In April 2020, BlackRock was awarded a contract from the Commission to study how the EU can best incorporate environmental, social and governance (ESG) criteria in its banking supervision. This decision was met with – to put it kindly – great disbelief, as massive conflicts of interest were ignored by the Commission. BlackRock is a top three investor in the eight largest oil companies and a top ten investor in the 12 most systemically relevant banks worldwide. In a letter to the Ombudswoman, we Greens had doubted the legality of the awarded contract on the basis of these conflicts of interest. Now, on our initiative, the Ombudswoman has identified instances of maladministration in the application of Union law and has called on the Commission to revise its criteria for avoiding conflicts of interest in their public procurement more generally.

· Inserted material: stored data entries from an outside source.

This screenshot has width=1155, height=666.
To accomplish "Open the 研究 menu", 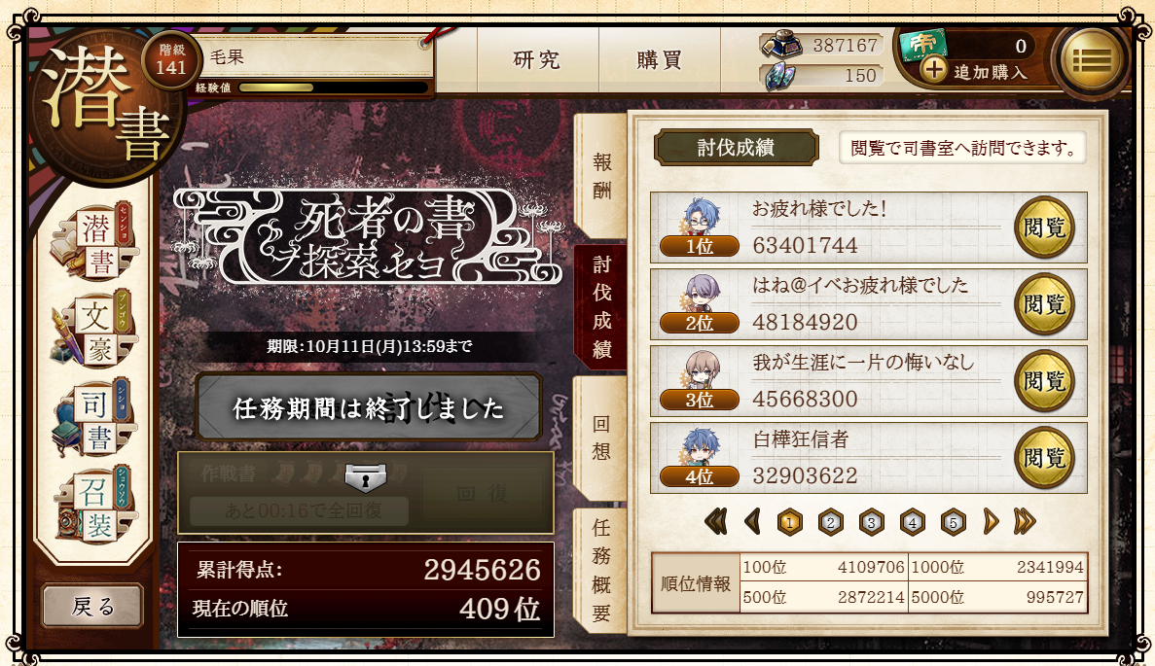I will (537, 59).
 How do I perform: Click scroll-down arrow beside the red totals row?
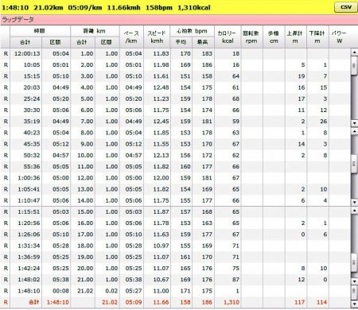coord(354,304)

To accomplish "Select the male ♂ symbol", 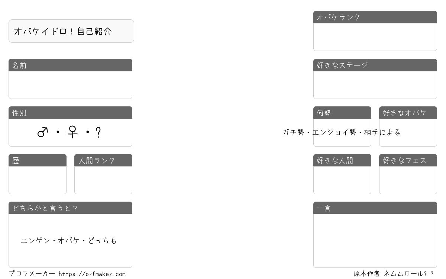I will [43, 132].
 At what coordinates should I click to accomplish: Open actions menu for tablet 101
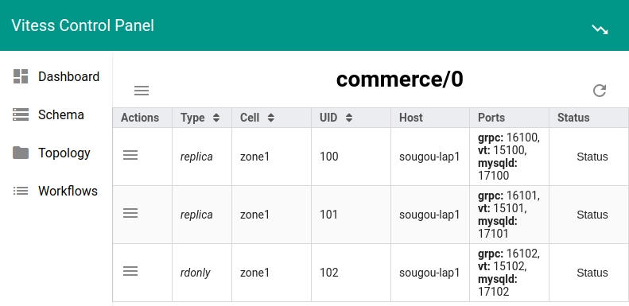(130, 213)
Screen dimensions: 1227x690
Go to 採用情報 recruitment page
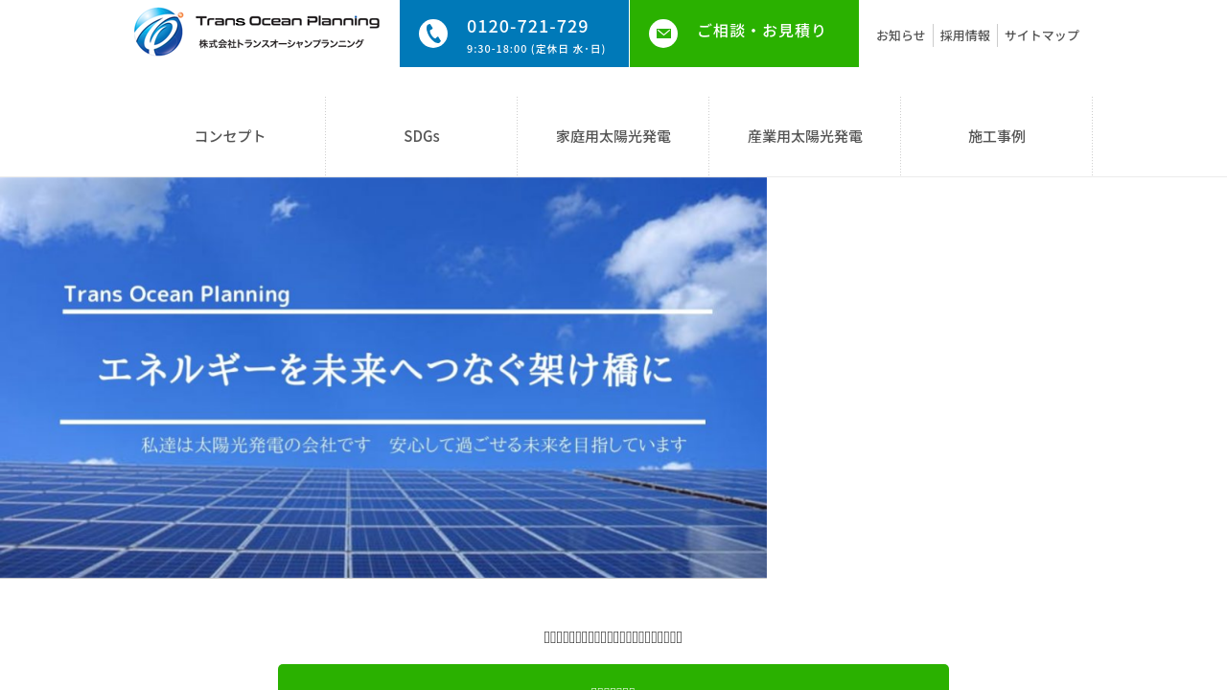coord(964,35)
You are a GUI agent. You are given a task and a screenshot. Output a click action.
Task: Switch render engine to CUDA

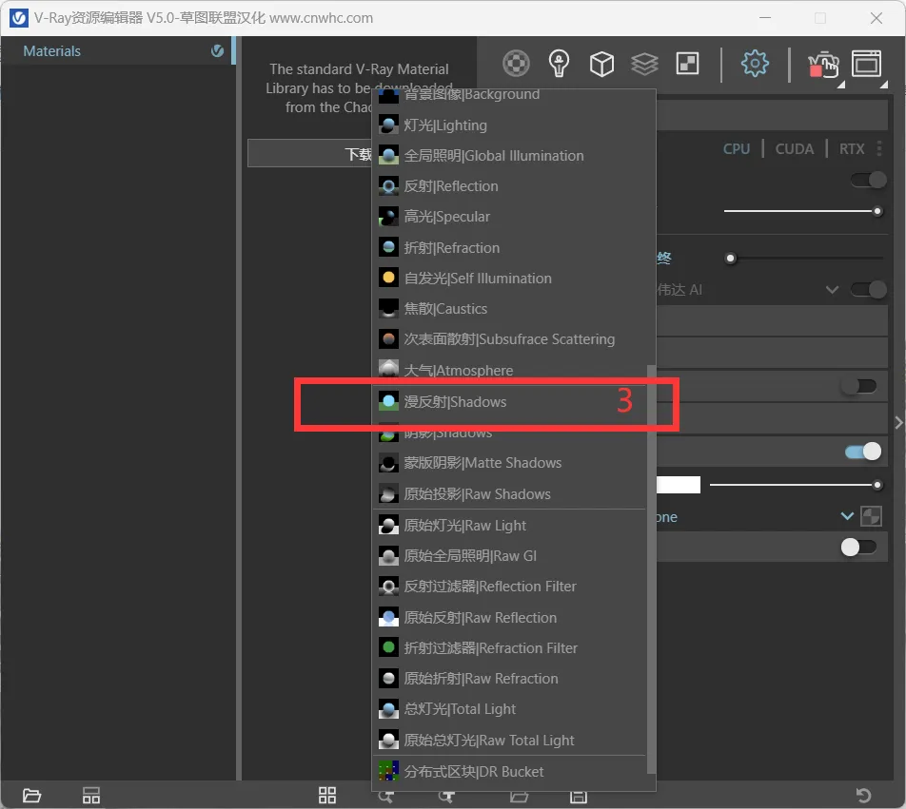point(794,149)
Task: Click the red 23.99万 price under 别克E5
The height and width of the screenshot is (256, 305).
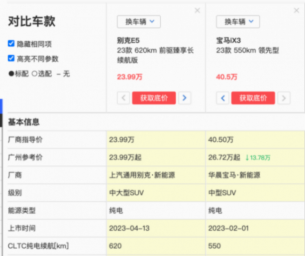Action: point(129,77)
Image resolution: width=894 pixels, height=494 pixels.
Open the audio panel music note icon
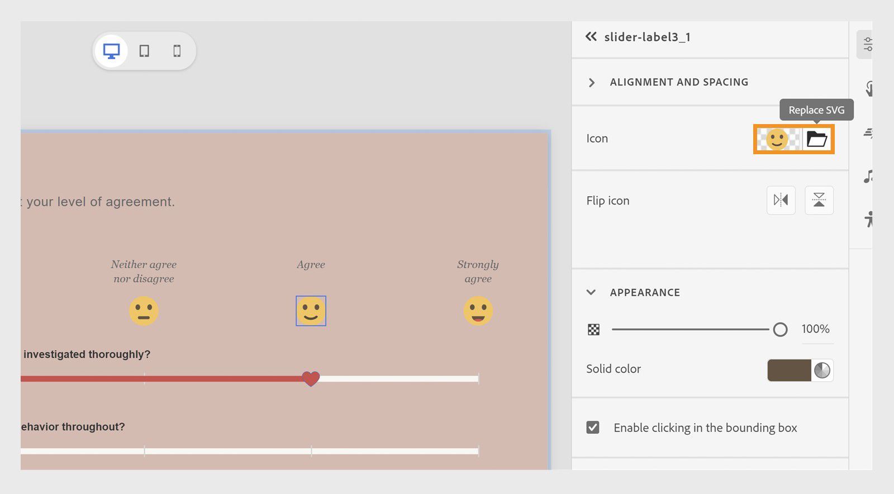point(868,177)
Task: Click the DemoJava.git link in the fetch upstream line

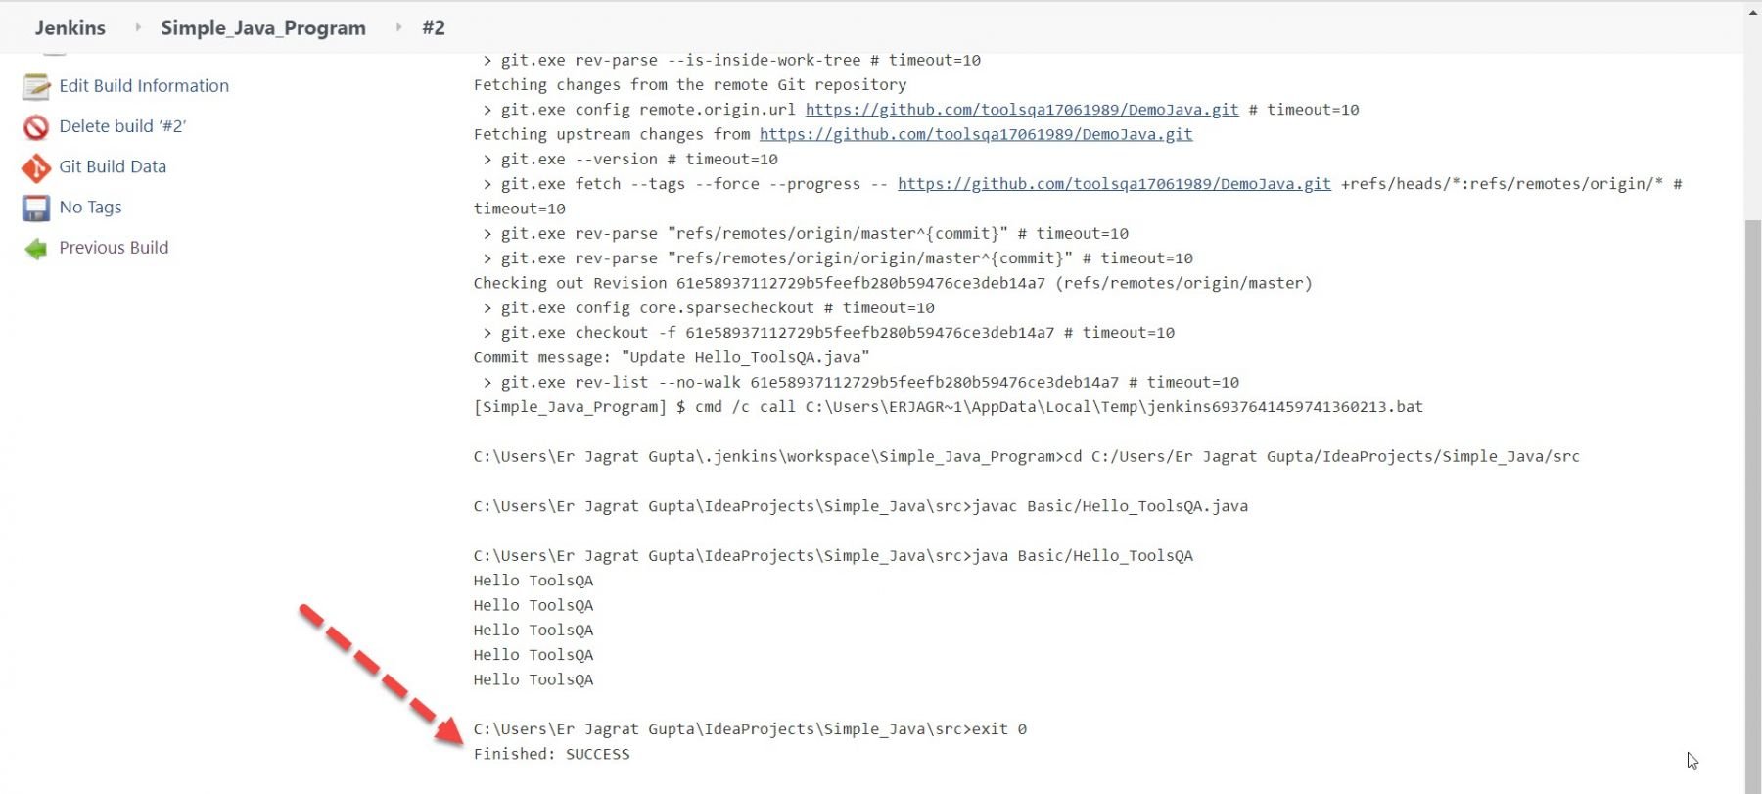Action: [x=975, y=134]
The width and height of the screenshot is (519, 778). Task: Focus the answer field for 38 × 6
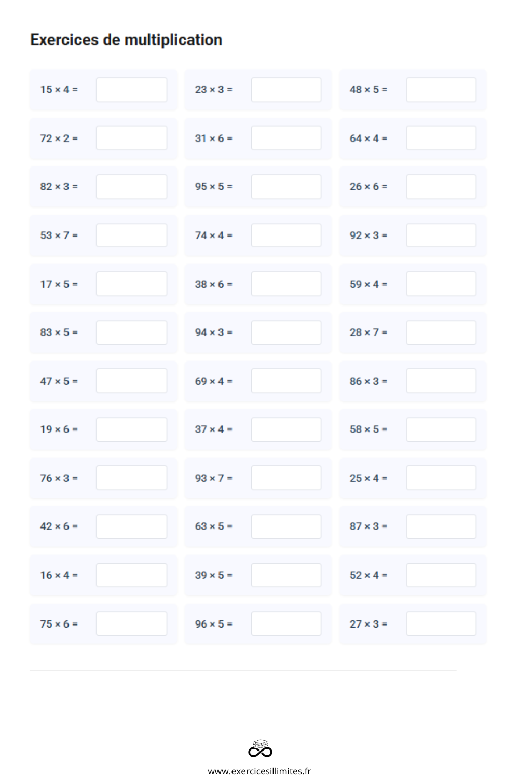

MEP Sven Giegold, financial and economic policy spokesperson of the Greens/EFA group commented:
“The Ombudswoman’s hefty criticism of the EU Commission is an important success against conflicts of interest in public procurement. It is absurd that one of the largest investors in banks and fossil fuel companies is allowed to advise the EU Commission on sustainability criteria for banks. The company itself is affected by the criteria that BlackRock was supposed to develop. The Ombudswoman’s criticism of the shortcomings in this procurement process was overdue.
This groundbreaking decision by the ombudswoman is based on a letter from our parliamentary group. I had already warned the Commission myself before the contract was awarded that it was in breach of Union law. Unfortunately, the Ombudswoman did not ask the EU Commission to terminate the contract with BlackRock. As guardian of the treaties, the EU Commission must now withdraw the contract with BlackRock. We have asked the EU Commission to do so in another letter today.
The Ombudswoman not only criticized the abuses in the awarding of the contract, but also called on the Commission to rethink its criteria for avoiding conflicts of interest in the procurement guidelines as a whole. This is urgently needed, because consulting firms must not advise the public side on the regulation of companies and at the same time help their private customers to circumvent these rules. The EU Commission must now revise its procurement guidelines as quickly as possible. The EU big consulting firms like KPMG, Ernst & Young & Co. must eliminate conflicts of interest. In general, the state must become more independent of external consulting firms through an attractive and well-equipped public service.”